- [What you should do]
In the records below, the lines from the one containing "Given: Click the home icon in breadcrumb" through the last are to be reproduced exactly and alone.

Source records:

^^^^^^^^^^^^^^^^

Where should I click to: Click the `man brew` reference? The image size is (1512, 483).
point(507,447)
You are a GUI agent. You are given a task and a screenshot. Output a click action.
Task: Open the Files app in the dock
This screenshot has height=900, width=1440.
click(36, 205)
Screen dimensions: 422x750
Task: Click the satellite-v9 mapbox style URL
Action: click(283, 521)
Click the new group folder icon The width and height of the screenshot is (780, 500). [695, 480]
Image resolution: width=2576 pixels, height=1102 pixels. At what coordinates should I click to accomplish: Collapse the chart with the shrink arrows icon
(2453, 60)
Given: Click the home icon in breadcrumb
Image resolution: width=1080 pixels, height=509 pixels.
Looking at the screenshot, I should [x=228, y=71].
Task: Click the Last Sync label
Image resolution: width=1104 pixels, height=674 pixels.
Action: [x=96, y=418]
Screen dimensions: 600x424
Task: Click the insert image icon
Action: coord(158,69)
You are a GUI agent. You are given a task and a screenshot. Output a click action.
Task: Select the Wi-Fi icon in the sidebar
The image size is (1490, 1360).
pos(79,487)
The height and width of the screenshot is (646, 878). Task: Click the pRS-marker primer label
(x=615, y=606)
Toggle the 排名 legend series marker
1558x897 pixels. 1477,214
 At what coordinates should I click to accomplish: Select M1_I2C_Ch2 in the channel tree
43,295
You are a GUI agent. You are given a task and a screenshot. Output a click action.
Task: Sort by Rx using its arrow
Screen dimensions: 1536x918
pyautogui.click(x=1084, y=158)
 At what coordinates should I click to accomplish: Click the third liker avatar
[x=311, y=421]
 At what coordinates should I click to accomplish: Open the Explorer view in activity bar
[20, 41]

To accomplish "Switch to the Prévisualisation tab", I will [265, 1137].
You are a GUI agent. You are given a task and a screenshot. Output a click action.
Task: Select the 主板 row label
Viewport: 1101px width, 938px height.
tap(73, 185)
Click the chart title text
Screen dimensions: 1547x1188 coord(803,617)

^^^^^^^^^^^^^^^^

- [Response to this task]
Given: Click the home icon in breadcrumb
Image resolution: width=1080 pixels, height=509 pixels.
Looking at the screenshot, I should [x=228, y=71].
Task: Click the Last Sync label
Image resolution: width=1104 pixels, height=674 pixels.
Action: [x=96, y=418]
Screen dimensions: 600x424
Task: Click the insert image icon
Action: coord(158,69)
You are a GUI agent. You are given a task and a screenshot. Output a click action.
Task: Select the Wi-Fi icon in the sidebar
The image size is (1490, 1360).
pos(79,487)
The height and width of the screenshot is (646, 878). Task: Click the pRS-marker primer label
(x=615, y=606)
Toggle the 排名 legend series marker
1558x897 pixels. 1477,214
 At what coordinates should I click to accomplish: Select M1_I2C_Ch2 in the channel tree
43,295
You are a GUI agent. You are given a task and a screenshot. Output a click action.
Task: Sort by Rx using its arrow
Screen dimensions: 1536x918
pyautogui.click(x=1084, y=158)
 At what coordinates should I click to accomplish: Click the third liker avatar
[x=311, y=421]
 At what coordinates should I click to accomplish: Open the Explorer view in activity bar
[20, 41]

To accomplish "Switch to the Prévisualisation tab", I will [265, 1137].
You are a GUI agent. You are given a task and a screenshot. Output a click action.
Task: Select the 主板 row label
Viewport: 1101px width, 938px height.
tap(73, 185)
Click the chart title text
Screen dimensions: 1547x1188 coord(803,617)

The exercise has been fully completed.